------ INPUT ROWS

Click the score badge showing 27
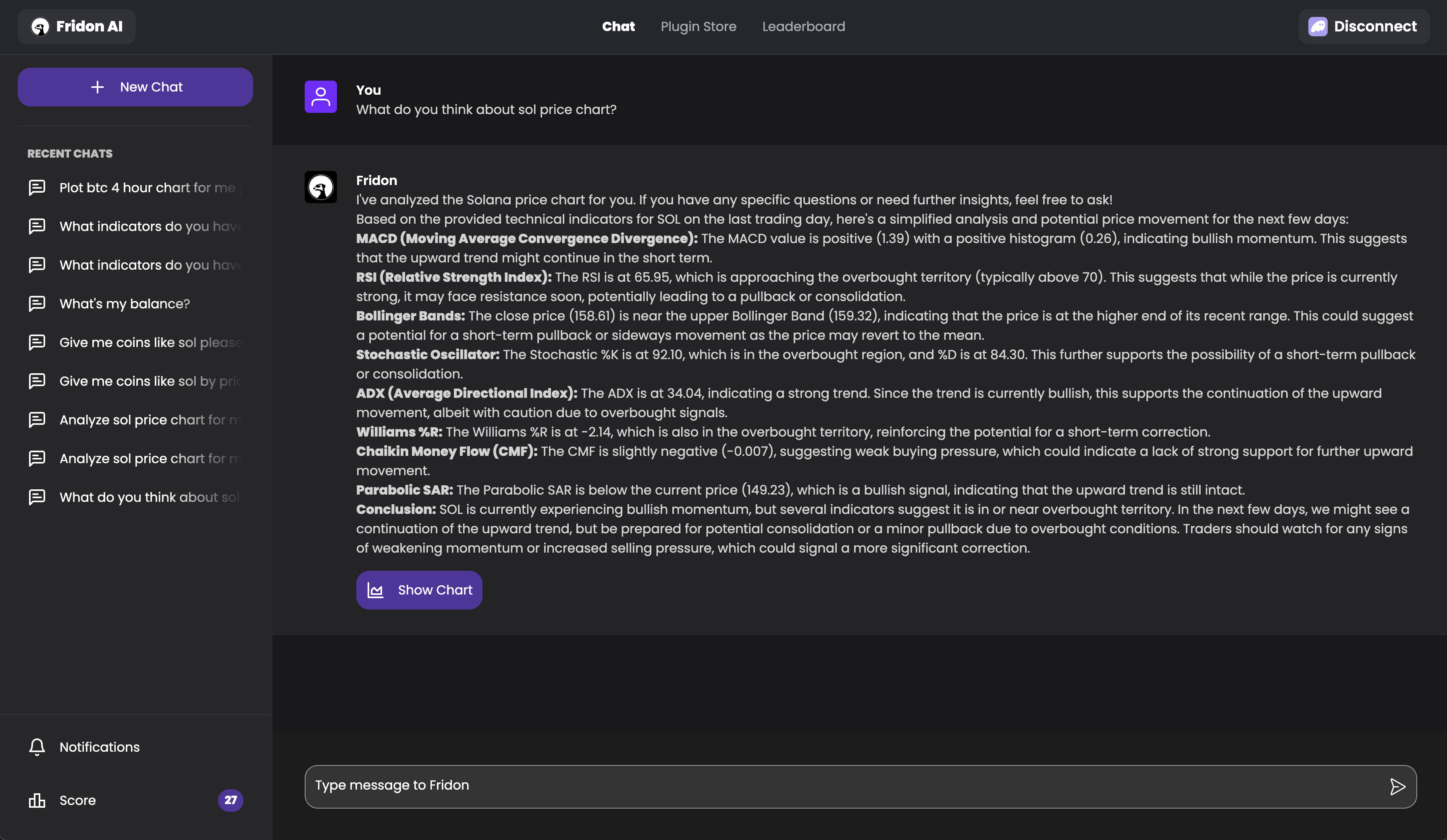1447x840 pixels. (x=231, y=800)

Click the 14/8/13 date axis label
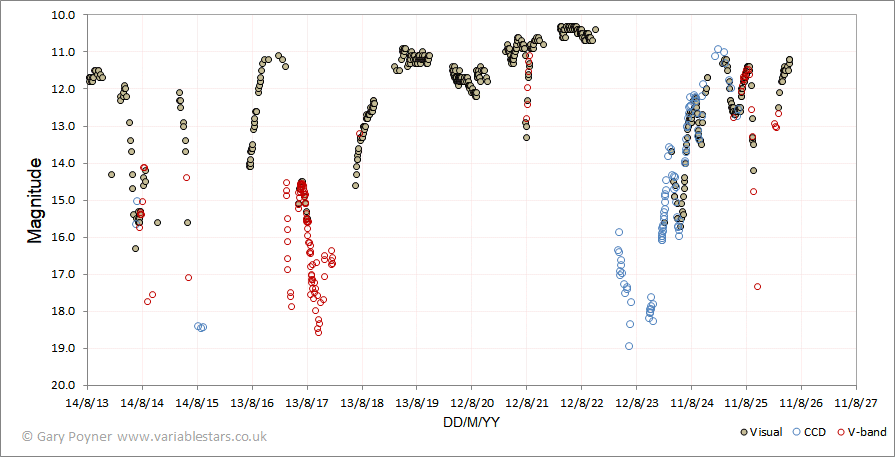[x=87, y=402]
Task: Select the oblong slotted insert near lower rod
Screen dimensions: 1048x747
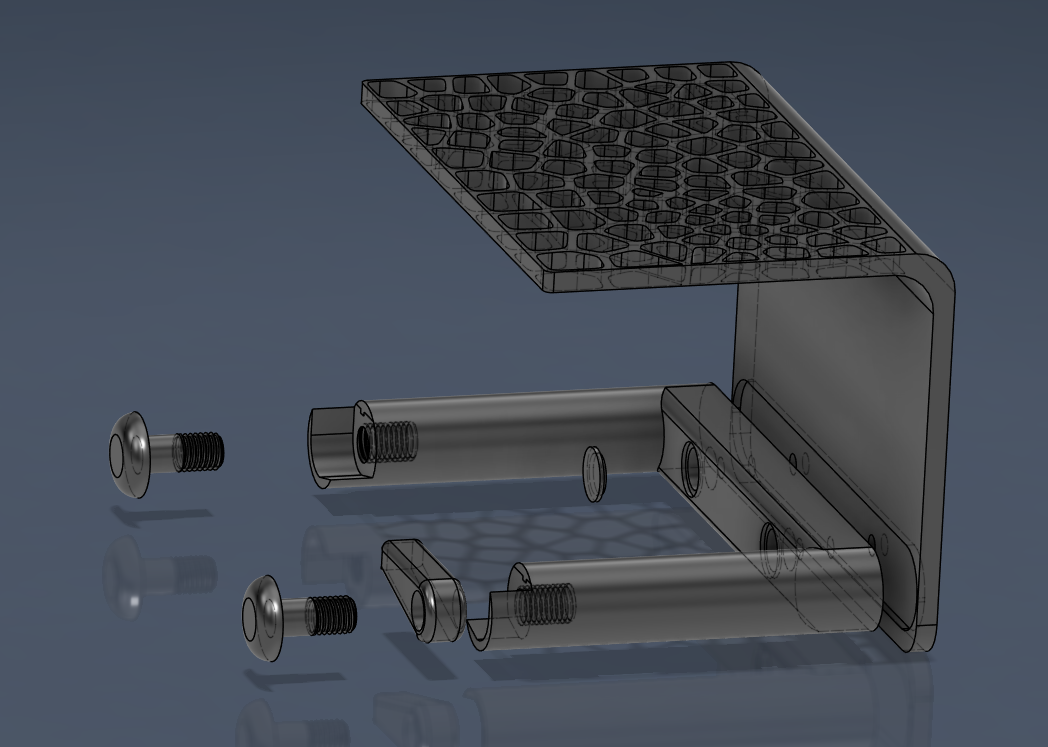Action: [422, 590]
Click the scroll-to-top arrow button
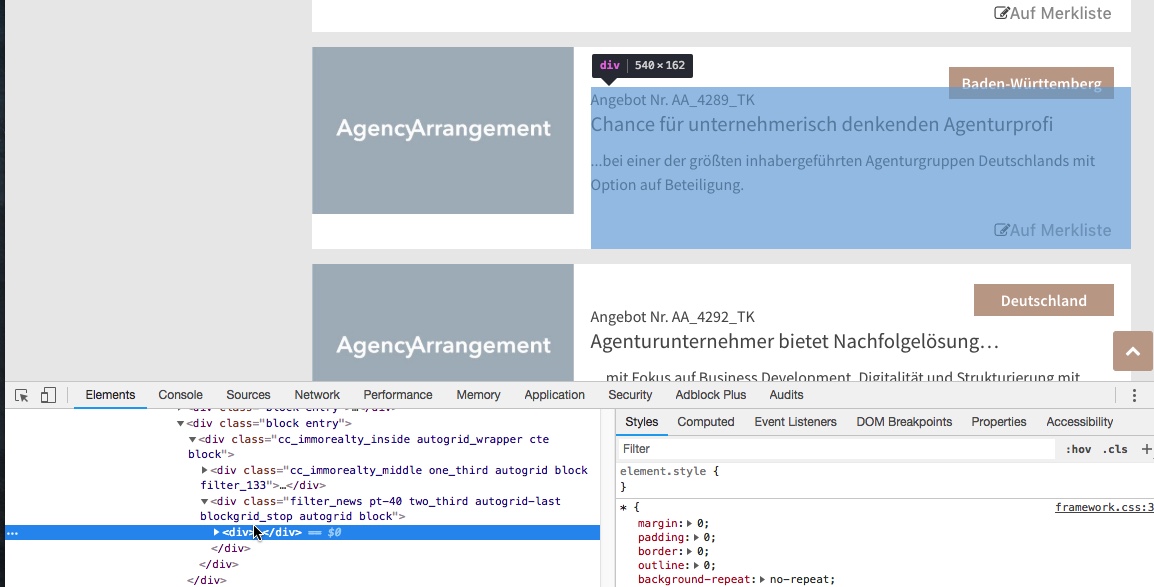The width and height of the screenshot is (1154, 587). [x=1132, y=352]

------------

* EXERCISE DETAILS
Copy the text of every item above word for word, leaving out the pictures.

* IN RESPONSE
Click the score badge showing 27
1447x840 pixels. (x=231, y=800)

Click the 14/8/13 date axis label
[x=87, y=402]
Task: Select the oblong slotted insert near lower rod
Screen dimensions: 1048x747
Action: [422, 590]
Click the scroll-to-top arrow button
The width and height of the screenshot is (1154, 587). [x=1132, y=352]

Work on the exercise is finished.